-- EXERCISE --
Can you reproduce the listing from the line containing "Given: Click the PAREM DE NOS MATAR text" through the line containing "Image resolution: width=972", swapping "Click" for "Select" and keeping everything else unchanged?
[DATA IN THIS EXERCISE start]
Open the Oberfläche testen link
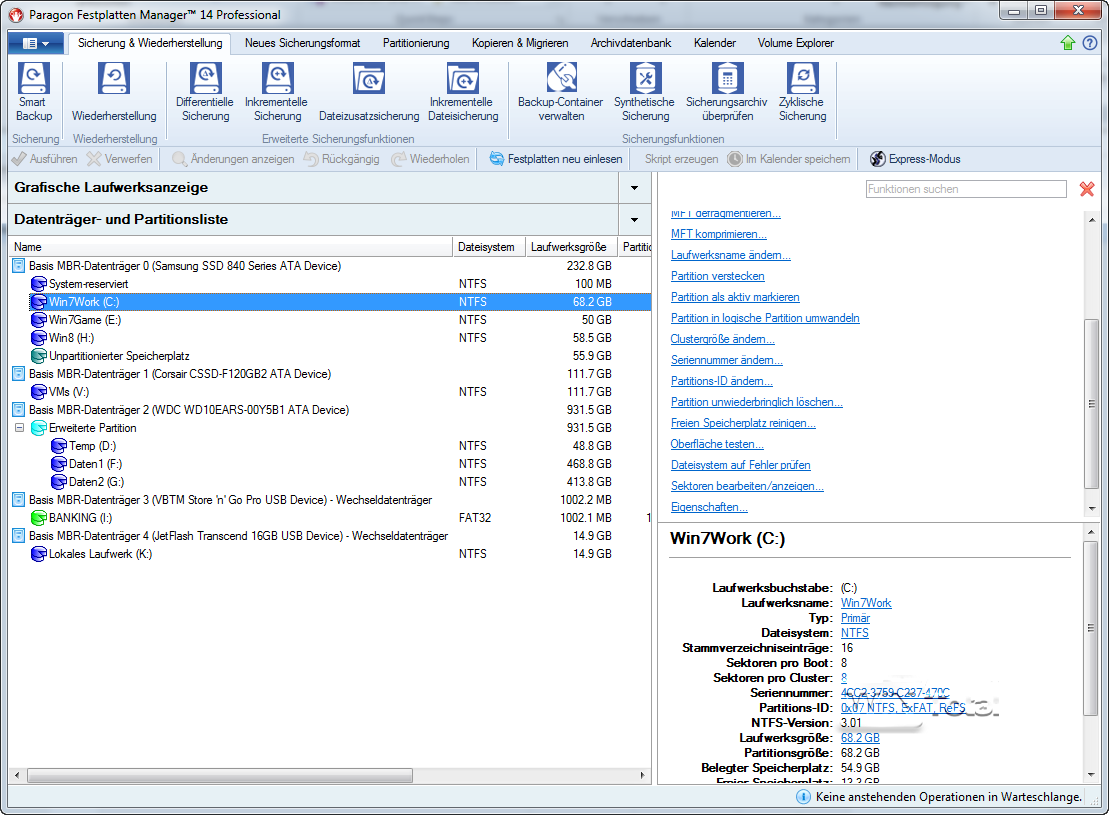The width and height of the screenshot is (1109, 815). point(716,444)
[DATA IN THIS EXERCISE end]
[DATA IN THIS EXERCISE start]
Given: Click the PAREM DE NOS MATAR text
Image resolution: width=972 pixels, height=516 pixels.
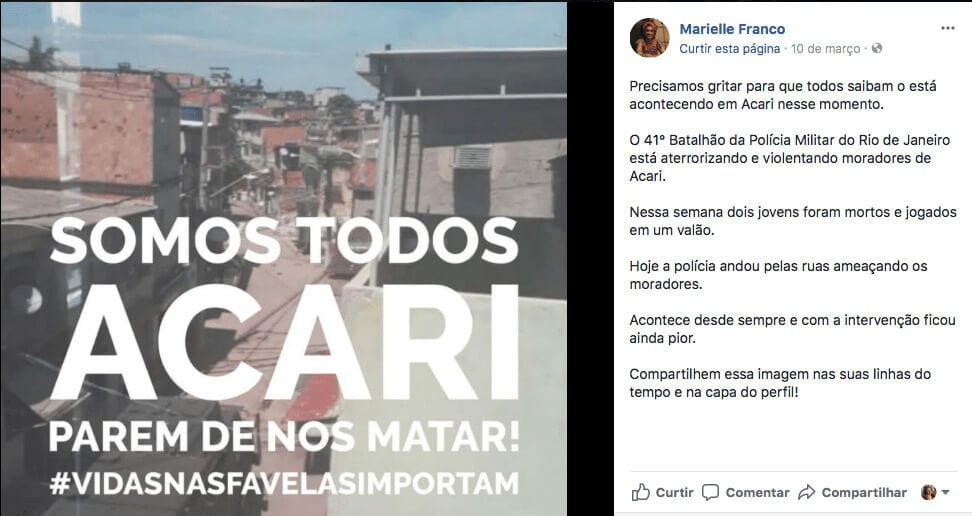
[DATA IN THIS EXERCISE end]
[DATA IN THIS EXERCISE start]
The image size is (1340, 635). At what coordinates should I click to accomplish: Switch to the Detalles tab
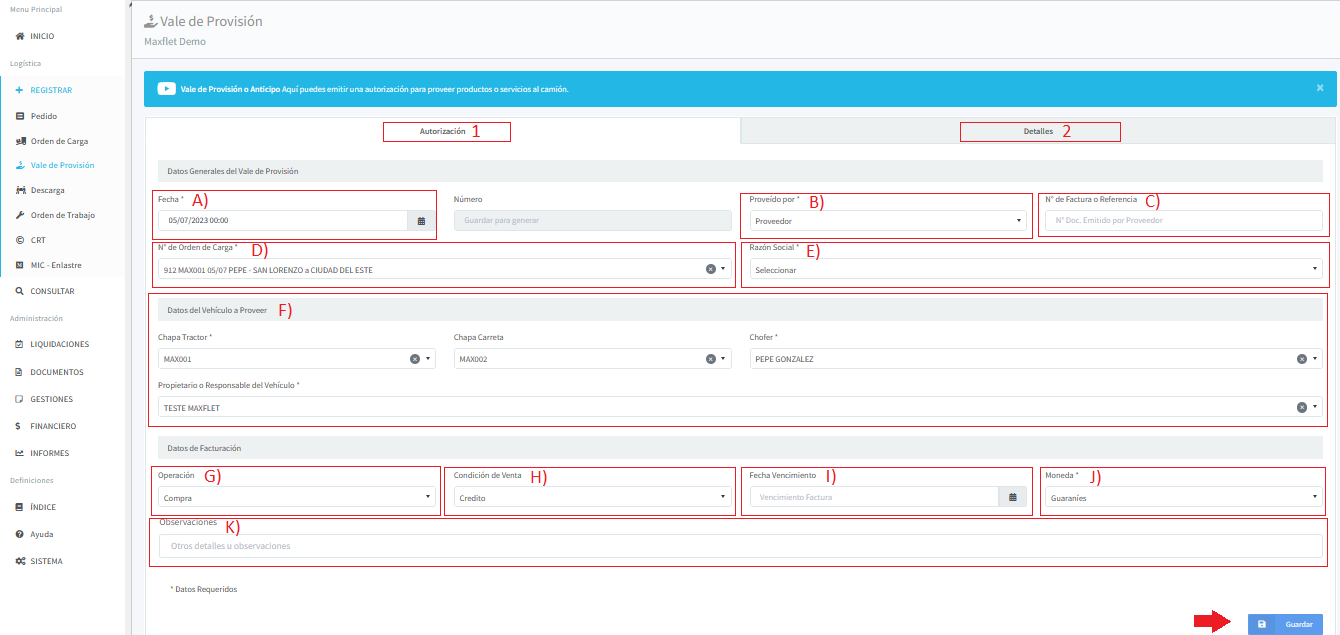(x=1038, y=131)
[DATA IN THIS EXERCISE end]
-- WORKED ANSWER --
Given: Select the PAREM DE NOS MATAR text
Image resolution: width=972 pixels, height=516 pixels.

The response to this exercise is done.